/alignment-variants

Pipeline to perform alignment & variant calling on whole-genome sequence data

Primary LanguagePython

alignment-variants

Tests

A pipeline to align (map) reads against a reference genome, and call variants based on the alignment.

Pipeline

Reads are trimmed and filtered using fastp, then mapped against the reference genome using bwa-mem (short reads) or minimap2 (long reads). Alignment metrics are generated by samtools and qualimap.

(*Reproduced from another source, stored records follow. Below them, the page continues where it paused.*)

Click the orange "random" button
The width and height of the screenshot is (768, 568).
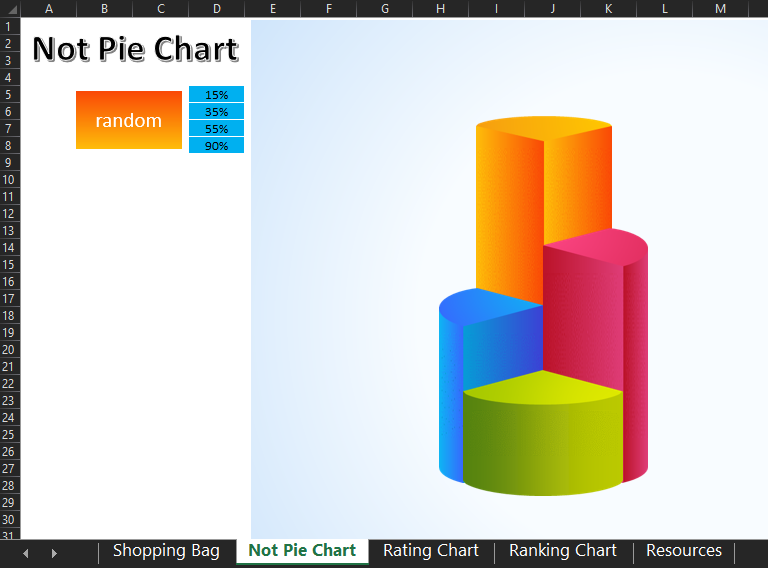128,120

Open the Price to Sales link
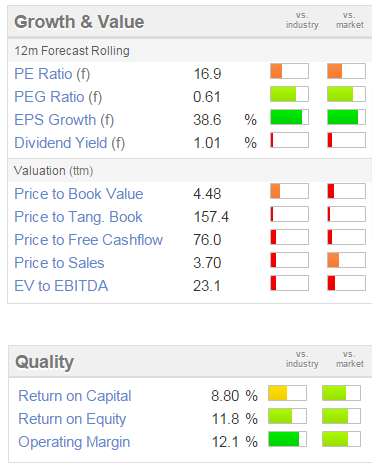click(59, 263)
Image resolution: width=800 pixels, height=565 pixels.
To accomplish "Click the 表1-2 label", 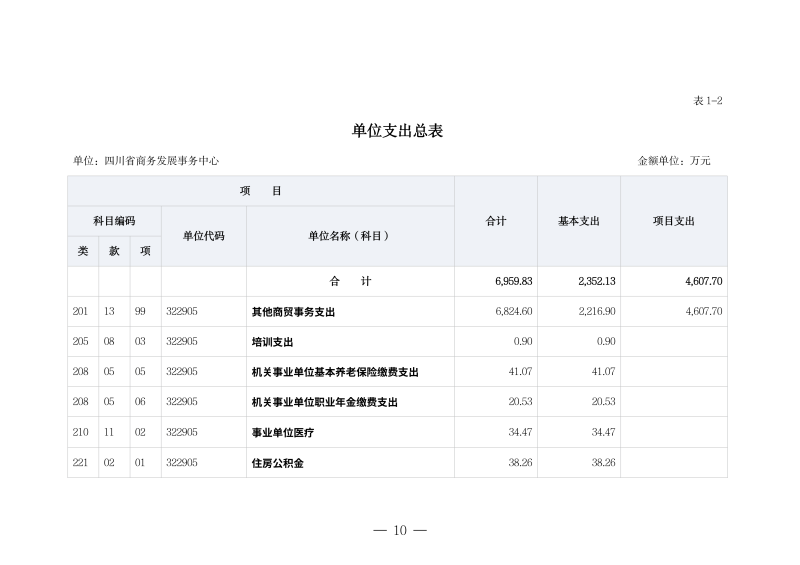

Variants are called using freebayes.

flowchart TD
  ref[ref.fa]
  fastq_short[fastq_short]
  fastq_long[fastq_long]
  fastq_short --> fastp(fastp)
  fastq_long --> nanoq_pre_filter("nanoq (pre-filter)")
  fastq_long --> filtlong(filtlong)
  filtlong --> nanoq_post_filter("nanoq (post-filter)")
  ref --> bwa(bwa_mem)
  fastp --> bwa
  bwa --> alignments[alignments]
  ref --> minimap2(minimap2)
  filtlong --> minimap2
  minimap2 --> alignments
  alignments --> qualimap(qualimap_bamqc)
  alignments --> samtools_stats(samtools_stats)
  alignments --> freebayes(freebayes)
  alignments --> samtools_mpileup(samtools_mpileup)
  samtools_mpileup --> generate_low_coverage_bed(generate_low_coverage_bed)
  samtools_mpileup --> percent_coverage_by_depth(percent_coverage_by_depth)
  qualimap --> combined_alignment_qc(combined_alignment_qc)
  samtools_stats --> combined_alignment_qc
Loading

Usage

nextflow run BCCDC-PHL/alignment-variants \
  --ref /path/to/ref.fa \
  --fastq_input /path/to/fastqs \
  --outdir /path/to/outputs

Including the --collect_outputs flag will add the collected_fastp.csv and collected_qualimap_bamqc.csv outputs, which include results for all samples collected into a single file.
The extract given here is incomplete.